While plaintiffs allege that the lack of a definition for "resident" in the
policy creates an ambiguity, a plain reading of the contract evinces no such
ambiguity. The insurance policy lists Albert and Patricia as the "insureds." In
order to be covered by the policy, the additional insureds must reside in Albert
and Patricia's household:
If the named insured is an individual, insured means:
1. You and the following, if residents of your
household:
a. Your spouse.
b. Your or your spouse's relatives.
c. Anyone under the age of 21 in your care or the care
of a resident relative.
There is no ambiguity in the term "household."
"[I]n the absence of an ambiguity, a court should not engage in a strained
construction to support the imposition of liability." Longobardi, 121 N.J. at 537.
Nothing in the policy, or the record for that matter, establishes a factual basis
for Deborah to have had a reasonable expectation of insurance coverage. She
A-5462-16T1
7
simply does not fall within the term "resident," nor was she a member of Albert
and Patricia's "household." There is no ambiguity here; the doctrine of
"reasonable expectations" simply does not apply.
II.
"Equity will grant reformation of an insurance policy where there is
mutual mistake or where a mistake on the part of one party is accompanied by
fraud or other unconscionable conduct of the other party." Stamen v. Metro.
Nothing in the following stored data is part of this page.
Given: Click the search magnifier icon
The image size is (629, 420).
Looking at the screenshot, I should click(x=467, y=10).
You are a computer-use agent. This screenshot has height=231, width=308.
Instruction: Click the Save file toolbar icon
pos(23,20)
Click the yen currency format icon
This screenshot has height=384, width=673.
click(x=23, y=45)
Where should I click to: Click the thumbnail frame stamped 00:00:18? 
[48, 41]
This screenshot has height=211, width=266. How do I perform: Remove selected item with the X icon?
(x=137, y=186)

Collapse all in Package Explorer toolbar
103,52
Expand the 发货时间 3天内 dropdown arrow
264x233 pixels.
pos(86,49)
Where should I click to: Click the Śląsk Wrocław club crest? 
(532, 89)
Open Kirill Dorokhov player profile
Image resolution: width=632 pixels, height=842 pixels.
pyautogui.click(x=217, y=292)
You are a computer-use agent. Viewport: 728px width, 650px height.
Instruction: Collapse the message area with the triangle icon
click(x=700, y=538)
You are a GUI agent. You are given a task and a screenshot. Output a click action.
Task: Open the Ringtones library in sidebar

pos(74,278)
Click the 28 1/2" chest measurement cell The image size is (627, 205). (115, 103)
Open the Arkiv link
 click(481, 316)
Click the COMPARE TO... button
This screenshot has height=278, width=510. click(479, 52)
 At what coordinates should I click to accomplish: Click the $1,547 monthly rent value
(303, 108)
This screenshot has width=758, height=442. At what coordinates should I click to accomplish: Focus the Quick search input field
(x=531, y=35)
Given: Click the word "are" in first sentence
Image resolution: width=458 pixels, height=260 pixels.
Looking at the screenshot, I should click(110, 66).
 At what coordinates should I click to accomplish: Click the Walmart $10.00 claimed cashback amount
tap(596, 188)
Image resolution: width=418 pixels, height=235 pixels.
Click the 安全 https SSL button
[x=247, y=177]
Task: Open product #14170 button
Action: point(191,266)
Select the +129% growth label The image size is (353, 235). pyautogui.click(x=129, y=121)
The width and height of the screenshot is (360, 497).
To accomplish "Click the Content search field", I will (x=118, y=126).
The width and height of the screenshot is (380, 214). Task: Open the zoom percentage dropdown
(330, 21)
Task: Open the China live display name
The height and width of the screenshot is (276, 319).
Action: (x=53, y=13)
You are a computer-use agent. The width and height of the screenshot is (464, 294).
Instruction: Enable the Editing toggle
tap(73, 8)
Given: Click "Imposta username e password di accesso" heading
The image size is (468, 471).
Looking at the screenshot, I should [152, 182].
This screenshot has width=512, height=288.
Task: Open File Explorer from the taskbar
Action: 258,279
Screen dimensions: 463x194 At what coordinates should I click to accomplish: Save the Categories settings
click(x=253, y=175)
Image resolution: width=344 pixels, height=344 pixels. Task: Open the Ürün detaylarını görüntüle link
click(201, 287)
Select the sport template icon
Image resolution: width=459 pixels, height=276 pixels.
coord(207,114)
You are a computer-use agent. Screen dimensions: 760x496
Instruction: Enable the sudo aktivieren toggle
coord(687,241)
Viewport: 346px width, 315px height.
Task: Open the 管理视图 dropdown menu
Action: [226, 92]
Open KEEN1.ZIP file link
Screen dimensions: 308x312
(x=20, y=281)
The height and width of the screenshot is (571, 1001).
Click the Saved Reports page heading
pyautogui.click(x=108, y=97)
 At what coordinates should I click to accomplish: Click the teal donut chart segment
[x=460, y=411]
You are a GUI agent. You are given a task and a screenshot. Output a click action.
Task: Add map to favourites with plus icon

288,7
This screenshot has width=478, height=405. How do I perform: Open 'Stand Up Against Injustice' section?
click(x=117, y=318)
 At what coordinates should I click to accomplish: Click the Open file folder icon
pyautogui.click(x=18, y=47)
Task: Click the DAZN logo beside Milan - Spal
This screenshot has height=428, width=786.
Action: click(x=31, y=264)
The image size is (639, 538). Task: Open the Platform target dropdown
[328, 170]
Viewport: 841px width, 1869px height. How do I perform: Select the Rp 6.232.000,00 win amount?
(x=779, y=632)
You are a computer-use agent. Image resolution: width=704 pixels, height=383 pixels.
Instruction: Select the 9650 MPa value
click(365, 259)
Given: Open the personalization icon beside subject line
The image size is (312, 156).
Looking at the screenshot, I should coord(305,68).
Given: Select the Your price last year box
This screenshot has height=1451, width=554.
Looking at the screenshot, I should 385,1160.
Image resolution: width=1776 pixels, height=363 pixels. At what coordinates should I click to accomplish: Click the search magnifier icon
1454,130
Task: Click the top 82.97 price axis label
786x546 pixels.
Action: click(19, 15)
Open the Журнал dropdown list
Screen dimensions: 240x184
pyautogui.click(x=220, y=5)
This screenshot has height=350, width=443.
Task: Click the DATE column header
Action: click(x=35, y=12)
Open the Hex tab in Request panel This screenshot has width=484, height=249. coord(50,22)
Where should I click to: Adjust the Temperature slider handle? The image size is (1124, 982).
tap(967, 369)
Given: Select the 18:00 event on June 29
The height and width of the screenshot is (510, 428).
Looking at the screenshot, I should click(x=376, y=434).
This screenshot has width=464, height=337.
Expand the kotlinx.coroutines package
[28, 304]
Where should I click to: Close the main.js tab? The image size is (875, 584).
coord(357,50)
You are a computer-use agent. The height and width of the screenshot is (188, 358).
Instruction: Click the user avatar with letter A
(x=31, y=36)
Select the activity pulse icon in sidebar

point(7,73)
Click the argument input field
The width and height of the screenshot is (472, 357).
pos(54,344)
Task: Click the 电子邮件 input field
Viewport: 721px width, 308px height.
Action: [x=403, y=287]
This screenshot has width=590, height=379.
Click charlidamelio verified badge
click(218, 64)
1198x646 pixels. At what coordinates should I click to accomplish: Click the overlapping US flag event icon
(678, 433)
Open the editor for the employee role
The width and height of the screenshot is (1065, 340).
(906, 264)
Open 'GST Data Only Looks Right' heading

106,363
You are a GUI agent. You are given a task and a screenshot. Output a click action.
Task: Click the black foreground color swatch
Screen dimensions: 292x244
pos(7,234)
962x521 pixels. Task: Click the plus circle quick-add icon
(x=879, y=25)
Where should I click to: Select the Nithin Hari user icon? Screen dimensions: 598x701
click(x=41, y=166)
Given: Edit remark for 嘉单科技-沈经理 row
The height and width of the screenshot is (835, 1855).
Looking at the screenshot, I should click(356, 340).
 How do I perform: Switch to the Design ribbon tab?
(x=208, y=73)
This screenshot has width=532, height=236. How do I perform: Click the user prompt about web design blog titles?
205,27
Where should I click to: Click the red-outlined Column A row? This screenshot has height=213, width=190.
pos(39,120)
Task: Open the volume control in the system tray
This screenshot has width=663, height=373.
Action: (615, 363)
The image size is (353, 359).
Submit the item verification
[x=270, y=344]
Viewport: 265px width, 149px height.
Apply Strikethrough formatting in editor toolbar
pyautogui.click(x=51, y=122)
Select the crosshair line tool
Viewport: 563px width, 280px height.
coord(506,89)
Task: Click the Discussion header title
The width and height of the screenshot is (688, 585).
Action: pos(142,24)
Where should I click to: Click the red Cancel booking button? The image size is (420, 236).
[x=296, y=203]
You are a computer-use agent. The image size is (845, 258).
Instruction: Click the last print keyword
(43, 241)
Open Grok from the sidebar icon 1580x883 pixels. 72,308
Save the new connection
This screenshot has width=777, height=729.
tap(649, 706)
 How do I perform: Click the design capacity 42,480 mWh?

Life Ins. Co., 41 N.J. Super. 135, 140 (App. Div. 1956). However, the summary
judgment record reveals that Patricia made no mistake as to the scope of
coverage; she only made assumptions and no further inquiries. Albert and
Patricia knowingly purchased a dwelling/fire policy, and knew it would only
cover them and not Deborah. Deborah did not obtain a renter's policy as the
broker suggested. There was no mutual mistake.
III.
The Hamiltons allege that since Albert and Patricia now have a new
insurance policy on Deborah's home, listing Deborah as an "additional insured"
under the policy, it was in fact possible for First Brokers and Farmers Insurance
to have added Deborah as an "additional insured." They contend that the broker
and insurer's failure to do so initially is a breach of fiduciary duty.
A-5462-16T1
8
"The fiduciary relationship [between an insurance producer and a client]
gives rise to a duty owed by the broker to the client 'to exercise good faith and
reasonable skill in advising insureds.'" Aden v. Fortsh, 169 N.J. 64, 79 (2001)
(quoting Weinisch v. Sawyer, 123 N.J. 333, 340 (1991)). "[I]f a broker 'neglects
to procure the insurance or if the policy is void or materially deficient or does
not provide the coverage he undertook to supply, because of his failure to
exercise the requisite skill or diligence, he becomes liable to his principal for
the loss sustained thereby.'" Ibid. (quoting Rider v. Lynch, 42 N.J. 465, 476
(1964)).
Here, the agent for First Brokers was clear about the type of insurance she
was providing to Albert and Patricia. She was clear that the policy only covered
Albert and Patricia and that Deborah would have to obtain her own policy.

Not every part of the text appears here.